Just last month, Facebook said it found a “bug” in its ad platform that reported inaccurate data to brands about the performance of their campaigns on Apple devices. Facebook said that conversions were off by about 15%, on average. In those cases, Facebook said it was not getting credit for successful conversions.
Facebook said today that it would work more seamlessly with Apple’s SKAdNetwork, which is the environment Apple wants developers to use in order to keep a lid on data sharing. “We’re expanding campaign management and attribution capabilities to help improve the performance of your app ads,” Mudd said. “With this update, you will be able to understand a more comprehensive view of conversion paths, e.g. the steps taken by a user towards making a conversion (like a purchase), from their iOS 14+ Mobile App Install campaigns.”
Facebook also made it easier for smaller advertisers to deploy its conversion software, called Conversions API Gateway, “without developer resources or coding experience,” Mudd said. Facebook has been promoting its conversion application programming interface—or API—as one of the answers for marketers in this new data paradigm.

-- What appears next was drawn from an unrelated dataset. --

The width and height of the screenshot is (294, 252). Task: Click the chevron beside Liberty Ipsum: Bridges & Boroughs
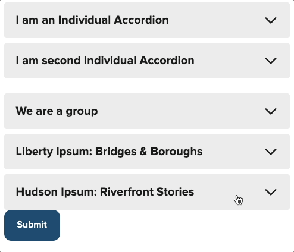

Facebook has said that it is building new “privacy-enhancing technologies” that use fewer personal forms of data to target and measure ad campaigns. Mudd said on Wednesday that Facebook would roll out “private lift” modeling next year to all advertisersusing its conversions platform. Over the summer, Facebook said it was testing private lift measurement as a way to measure the performance of ad campaigns by using aggregate forms of data and not personally identifiable information. The idea is to keep users anonymous and still report to brands how much consumers spent on average from ad campaigns.
The announcements coincide with the all-important holiday shopping season, which makes it essential for brands to be able to promote deals and drive sales. The changes also come just ahead of Facebook’s earnings report next week, during which advertisers and investors will be looking for signals about how the ad business is holding up under Apple’s data changes.
The “cookieless future” has been a hot topic of conversation at Advertising Week. Earlier this week, Tim Vanderhook, CEO of ad software company Viant, said that Apple’s new data rules could level the playing field for others to compete with Facebook. “In today’s world, Facebook is no different than the open web, now that Apple has made these changes,” Vanderhook said during a panel about the death of cookies.
Facebook’s smaller rivals hope that they can develop the keys to personalized advertising online faster than Facebook adapts to changes being made by Apple and Google. “Device-level and user-level tracking is probably going to go away,” Vanderhook said, “not because of regulatory issues, because Apple and Google said so, which is what matters almost even more, given their superpower over all the devices that we use.”